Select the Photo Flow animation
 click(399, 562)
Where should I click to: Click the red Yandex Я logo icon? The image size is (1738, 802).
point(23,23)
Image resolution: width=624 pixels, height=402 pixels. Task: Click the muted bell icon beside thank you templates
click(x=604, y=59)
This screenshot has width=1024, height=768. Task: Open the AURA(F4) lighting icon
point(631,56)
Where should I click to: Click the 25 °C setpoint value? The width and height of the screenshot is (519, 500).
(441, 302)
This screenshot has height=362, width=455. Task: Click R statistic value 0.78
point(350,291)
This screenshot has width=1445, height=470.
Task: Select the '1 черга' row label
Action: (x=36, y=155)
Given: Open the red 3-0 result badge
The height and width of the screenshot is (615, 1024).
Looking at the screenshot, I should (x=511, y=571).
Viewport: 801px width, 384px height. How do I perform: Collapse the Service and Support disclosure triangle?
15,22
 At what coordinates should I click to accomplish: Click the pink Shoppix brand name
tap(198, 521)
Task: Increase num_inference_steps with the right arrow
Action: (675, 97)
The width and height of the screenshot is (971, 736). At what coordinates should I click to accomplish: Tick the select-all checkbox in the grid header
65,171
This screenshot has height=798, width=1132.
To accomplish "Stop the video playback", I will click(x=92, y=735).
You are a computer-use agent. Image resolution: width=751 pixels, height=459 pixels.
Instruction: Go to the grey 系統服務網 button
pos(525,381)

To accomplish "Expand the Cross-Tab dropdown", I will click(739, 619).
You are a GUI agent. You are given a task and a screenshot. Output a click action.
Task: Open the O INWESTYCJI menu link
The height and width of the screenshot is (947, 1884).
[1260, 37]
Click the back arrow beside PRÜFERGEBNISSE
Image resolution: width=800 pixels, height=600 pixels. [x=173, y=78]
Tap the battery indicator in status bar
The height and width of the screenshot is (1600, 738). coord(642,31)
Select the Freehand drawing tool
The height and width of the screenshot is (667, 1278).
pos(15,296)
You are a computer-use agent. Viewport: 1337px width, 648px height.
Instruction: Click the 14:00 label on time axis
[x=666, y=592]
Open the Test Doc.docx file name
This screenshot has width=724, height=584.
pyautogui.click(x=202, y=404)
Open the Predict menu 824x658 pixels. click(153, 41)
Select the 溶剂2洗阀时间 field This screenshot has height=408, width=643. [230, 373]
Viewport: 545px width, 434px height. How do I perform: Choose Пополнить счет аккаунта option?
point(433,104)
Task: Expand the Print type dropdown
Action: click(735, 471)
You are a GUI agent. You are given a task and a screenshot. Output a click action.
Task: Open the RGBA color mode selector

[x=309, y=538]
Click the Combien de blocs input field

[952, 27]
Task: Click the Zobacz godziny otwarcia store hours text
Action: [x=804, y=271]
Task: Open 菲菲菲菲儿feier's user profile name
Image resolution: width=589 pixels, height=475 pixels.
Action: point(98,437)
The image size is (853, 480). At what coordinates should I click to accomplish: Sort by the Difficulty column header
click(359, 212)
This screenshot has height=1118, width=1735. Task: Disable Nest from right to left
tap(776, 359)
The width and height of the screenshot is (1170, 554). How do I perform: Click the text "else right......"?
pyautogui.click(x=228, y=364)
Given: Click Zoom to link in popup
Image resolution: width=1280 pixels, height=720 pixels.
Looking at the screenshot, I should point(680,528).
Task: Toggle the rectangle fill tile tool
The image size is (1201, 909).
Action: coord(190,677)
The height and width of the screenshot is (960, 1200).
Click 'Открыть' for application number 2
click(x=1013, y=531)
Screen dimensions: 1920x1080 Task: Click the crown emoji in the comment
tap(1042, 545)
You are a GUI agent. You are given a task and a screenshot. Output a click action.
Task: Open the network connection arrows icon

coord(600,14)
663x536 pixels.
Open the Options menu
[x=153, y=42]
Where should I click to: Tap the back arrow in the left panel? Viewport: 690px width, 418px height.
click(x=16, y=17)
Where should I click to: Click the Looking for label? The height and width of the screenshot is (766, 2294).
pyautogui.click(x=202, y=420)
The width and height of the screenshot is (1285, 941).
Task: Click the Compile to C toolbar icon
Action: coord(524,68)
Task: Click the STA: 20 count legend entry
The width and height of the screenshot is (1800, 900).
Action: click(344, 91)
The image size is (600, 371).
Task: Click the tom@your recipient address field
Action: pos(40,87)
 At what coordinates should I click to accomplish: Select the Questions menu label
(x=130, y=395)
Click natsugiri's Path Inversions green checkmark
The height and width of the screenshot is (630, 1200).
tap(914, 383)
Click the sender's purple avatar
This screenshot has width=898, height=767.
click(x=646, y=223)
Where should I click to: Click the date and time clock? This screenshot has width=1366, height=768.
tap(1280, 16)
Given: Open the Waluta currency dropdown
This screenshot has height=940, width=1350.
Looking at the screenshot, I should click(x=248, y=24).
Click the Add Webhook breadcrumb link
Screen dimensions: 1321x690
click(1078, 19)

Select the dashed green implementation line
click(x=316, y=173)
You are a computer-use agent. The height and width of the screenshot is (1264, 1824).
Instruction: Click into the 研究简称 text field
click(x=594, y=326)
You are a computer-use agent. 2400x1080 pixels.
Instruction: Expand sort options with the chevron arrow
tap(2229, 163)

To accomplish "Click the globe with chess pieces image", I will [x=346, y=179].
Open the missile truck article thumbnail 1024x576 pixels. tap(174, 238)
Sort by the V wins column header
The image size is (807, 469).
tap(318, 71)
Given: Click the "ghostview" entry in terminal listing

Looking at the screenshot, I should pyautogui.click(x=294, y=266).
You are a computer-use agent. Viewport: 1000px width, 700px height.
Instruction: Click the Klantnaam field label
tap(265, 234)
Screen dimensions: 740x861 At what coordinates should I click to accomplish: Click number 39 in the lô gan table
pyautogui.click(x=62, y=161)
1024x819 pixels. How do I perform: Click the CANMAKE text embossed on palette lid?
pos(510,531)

|---|

* **Work item**
Could you repeat exactly the lines in the listing above from the one with "This screenshot has height=798, width=1132." down to the one with "Open the Test Doc.docx file name"? Include both of those lines.

* **Answer**
This screenshot has height=798, width=1132.
To accomplish "Stop the video playback", I will click(x=92, y=735).
You are a computer-use agent. Image resolution: width=751 pixels, height=459 pixels.
Instruction: Go to the grey 系統服務網 button
pos(525,381)

To accomplish "Expand the Cross-Tab dropdown", I will click(739, 619).
You are a GUI agent. You are given a task and a screenshot. Output a click action.
Task: Open the O INWESTYCJI menu link
The height and width of the screenshot is (947, 1884).
[1260, 37]
Click the back arrow beside PRÜFERGEBNISSE
Image resolution: width=800 pixels, height=600 pixels. [x=173, y=78]
Tap the battery indicator in status bar
The height and width of the screenshot is (1600, 738). coord(642,31)
Select the Freehand drawing tool
The height and width of the screenshot is (667, 1278).
pos(15,296)
You are a computer-use agent. Viewport: 1337px width, 648px height.
Instruction: Click the 14:00 label on time axis
[x=666, y=592]
Open the Test Doc.docx file name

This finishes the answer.